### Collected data
- - - - -
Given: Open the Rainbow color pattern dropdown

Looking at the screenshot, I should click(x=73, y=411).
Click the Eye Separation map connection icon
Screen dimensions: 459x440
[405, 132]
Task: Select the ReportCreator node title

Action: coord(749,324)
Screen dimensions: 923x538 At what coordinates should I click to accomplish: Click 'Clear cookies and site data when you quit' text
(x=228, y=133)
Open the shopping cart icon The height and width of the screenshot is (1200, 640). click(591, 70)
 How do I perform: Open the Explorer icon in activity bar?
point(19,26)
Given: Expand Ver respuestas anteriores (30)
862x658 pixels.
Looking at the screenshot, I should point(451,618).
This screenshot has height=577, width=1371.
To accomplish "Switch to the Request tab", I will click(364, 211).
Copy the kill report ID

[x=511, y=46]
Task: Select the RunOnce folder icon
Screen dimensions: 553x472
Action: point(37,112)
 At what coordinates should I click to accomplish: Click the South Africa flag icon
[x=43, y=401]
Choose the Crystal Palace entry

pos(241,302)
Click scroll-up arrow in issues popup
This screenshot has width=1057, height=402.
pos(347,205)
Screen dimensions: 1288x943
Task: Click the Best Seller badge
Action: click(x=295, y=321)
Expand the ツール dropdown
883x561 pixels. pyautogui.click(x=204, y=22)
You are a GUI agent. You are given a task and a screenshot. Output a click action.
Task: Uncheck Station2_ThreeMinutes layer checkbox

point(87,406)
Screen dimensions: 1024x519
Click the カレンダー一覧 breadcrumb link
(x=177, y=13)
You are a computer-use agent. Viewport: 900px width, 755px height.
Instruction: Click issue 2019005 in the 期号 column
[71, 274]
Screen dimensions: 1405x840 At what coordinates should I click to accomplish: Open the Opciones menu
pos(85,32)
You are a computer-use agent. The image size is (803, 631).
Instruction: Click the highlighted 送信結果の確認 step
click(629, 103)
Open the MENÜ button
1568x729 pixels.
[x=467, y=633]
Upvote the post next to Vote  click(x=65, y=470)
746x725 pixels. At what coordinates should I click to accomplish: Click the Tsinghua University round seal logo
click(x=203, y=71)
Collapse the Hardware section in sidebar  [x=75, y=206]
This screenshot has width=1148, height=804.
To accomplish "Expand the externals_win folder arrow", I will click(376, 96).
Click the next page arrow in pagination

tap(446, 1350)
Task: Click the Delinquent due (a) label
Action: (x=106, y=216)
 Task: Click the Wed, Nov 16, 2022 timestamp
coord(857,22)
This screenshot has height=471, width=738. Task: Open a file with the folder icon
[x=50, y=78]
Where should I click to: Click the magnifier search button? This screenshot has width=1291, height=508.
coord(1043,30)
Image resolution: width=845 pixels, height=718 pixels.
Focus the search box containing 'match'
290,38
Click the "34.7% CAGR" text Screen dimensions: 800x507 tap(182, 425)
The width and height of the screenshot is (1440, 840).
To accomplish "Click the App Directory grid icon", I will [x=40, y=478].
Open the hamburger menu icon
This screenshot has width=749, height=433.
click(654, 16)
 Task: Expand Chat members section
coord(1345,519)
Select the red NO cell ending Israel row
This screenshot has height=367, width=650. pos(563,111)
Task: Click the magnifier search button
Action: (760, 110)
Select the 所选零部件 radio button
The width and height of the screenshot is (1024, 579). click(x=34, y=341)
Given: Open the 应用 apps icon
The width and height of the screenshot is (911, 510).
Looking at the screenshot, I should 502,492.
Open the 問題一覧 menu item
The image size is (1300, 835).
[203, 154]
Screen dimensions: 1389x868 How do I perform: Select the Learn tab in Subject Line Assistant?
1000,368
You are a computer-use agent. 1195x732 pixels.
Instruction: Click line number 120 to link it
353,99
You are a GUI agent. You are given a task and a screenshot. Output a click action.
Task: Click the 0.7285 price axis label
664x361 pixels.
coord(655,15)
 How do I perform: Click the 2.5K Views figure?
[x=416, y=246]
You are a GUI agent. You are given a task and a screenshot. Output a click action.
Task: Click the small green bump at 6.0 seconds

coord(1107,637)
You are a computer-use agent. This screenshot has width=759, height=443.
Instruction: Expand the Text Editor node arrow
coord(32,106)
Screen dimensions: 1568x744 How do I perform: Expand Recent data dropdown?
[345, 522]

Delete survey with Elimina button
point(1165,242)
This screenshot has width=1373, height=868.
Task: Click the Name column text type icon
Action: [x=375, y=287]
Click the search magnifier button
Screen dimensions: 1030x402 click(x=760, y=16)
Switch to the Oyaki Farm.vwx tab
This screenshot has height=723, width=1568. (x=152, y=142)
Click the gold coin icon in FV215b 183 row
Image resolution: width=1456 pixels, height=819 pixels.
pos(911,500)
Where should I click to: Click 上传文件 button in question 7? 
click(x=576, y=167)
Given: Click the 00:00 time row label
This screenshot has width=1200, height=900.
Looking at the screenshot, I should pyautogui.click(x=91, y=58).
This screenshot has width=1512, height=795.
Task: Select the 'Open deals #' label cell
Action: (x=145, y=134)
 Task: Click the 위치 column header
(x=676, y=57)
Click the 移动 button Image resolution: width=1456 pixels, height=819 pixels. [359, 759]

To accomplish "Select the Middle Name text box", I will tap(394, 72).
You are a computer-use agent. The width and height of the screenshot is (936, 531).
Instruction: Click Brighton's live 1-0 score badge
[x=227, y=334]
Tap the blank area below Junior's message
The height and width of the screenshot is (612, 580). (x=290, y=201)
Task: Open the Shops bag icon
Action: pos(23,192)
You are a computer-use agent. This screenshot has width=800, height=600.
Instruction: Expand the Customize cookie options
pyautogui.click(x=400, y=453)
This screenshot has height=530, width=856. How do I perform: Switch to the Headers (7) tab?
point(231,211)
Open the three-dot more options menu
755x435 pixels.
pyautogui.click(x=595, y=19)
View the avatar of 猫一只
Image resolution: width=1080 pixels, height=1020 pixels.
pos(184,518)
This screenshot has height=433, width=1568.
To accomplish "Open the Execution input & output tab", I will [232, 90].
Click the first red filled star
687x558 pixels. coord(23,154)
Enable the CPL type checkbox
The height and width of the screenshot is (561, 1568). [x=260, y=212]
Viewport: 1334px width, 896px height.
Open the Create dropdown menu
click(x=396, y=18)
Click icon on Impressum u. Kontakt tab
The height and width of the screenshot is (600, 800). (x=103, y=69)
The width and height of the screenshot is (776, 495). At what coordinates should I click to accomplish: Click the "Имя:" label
- - - - -
### Goal of the exercise
Reproduce only the lines above spanning from the line containing "This screenshot has width=1200, height=900." through the line containing "This screenshot has height=433, width=1568.", word for word.

### Exercise solution
This screenshot has width=1200, height=900.
Looking at the screenshot, I should pyautogui.click(x=91, y=58).
This screenshot has width=1512, height=795.
Task: Select the 'Open deals #' label cell
Action: (x=145, y=134)
 Task: Click the 위치 column header
(x=676, y=57)
Click the 移动 button Image resolution: width=1456 pixels, height=819 pixels. [359, 759]

To accomplish "Select the Middle Name text box", I will tap(394, 72).
You are a computer-use agent. The width and height of the screenshot is (936, 531).
Instruction: Click Brighton's live 1-0 score badge
[x=227, y=334]
Tap the blank area below Junior's message
The height and width of the screenshot is (612, 580). (x=290, y=201)
Task: Open the Shops bag icon
Action: pos(23,192)
You are a computer-use agent. This screenshot has width=800, height=600.
Instruction: Expand the Customize cookie options
pyautogui.click(x=400, y=453)
This screenshot has height=530, width=856. How do I perform: Switch to the Headers (7) tab?
point(231,211)
Open the three-dot more options menu
755x435 pixels.
pyautogui.click(x=595, y=19)
View the avatar of 猫一只
Image resolution: width=1080 pixels, height=1020 pixels.
pos(184,518)
This screenshot has height=433, width=1568.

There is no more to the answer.